A Regency lady’s reputation hangs in the balance when her checkered past is suddenly spotlighted by a series of vicious crimes in 1831.
Lady Keira Darby, who’s in the early stages of pregnancy, and her husband, Sebastian Gage, are attending a party on Guy Fawkes night whose guests also include Gage’s father, Lord Gage, an inquiry agent to the upper classes. Unable to forgive Keira for her previous marriage to a wealthy, cruel anatomist who forced her to use her artistic talents to illustrate the book he was writing, Lord Gage did everything in his power to prevent the marriage. Keira’s reputation, already damaged by the Burke and Hare scandal, in which criminals killed people to sell their bodies to medical schools (A Brush with Shadows, 2018, etc.), receives another blow when the police arrest a group of body snatchers who remind people of her past.
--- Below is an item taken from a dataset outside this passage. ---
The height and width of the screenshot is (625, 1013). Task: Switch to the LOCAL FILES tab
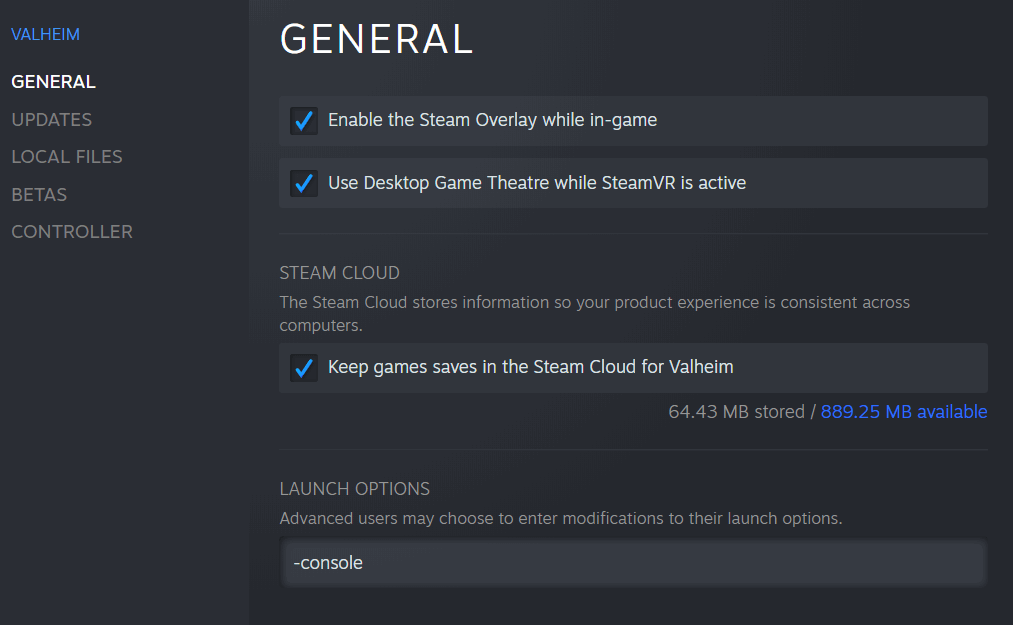[x=66, y=157]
The death of a young man stirs up more animosity, and Keira finds her portrait commissions drying up. On their way home from a society party in a thick fog, Keira and Gage can barely discern two figures fighting. As Gage chases one of them, Keira finds the dead body of Lord Feckenham, eldest son of the Earl of Redditch. London reels in horror from the new cases of “burking,” and the idea that even the upper classes may be in danger sends a frisson of fear through the city. Keira and Sebastian, convinced that they must investigate before Keira’s reputation is irretrievably ruined, realize that Feckenham, who had an evil reputation, was killed not for his body but for reasons more obscure. The fatal stabbings of several other young men of similar circumstances force Keira to face her true feelings about her past.
Based on a true story, thick with period ambience woven into a knotty mystery. Just the right read for a foggy night.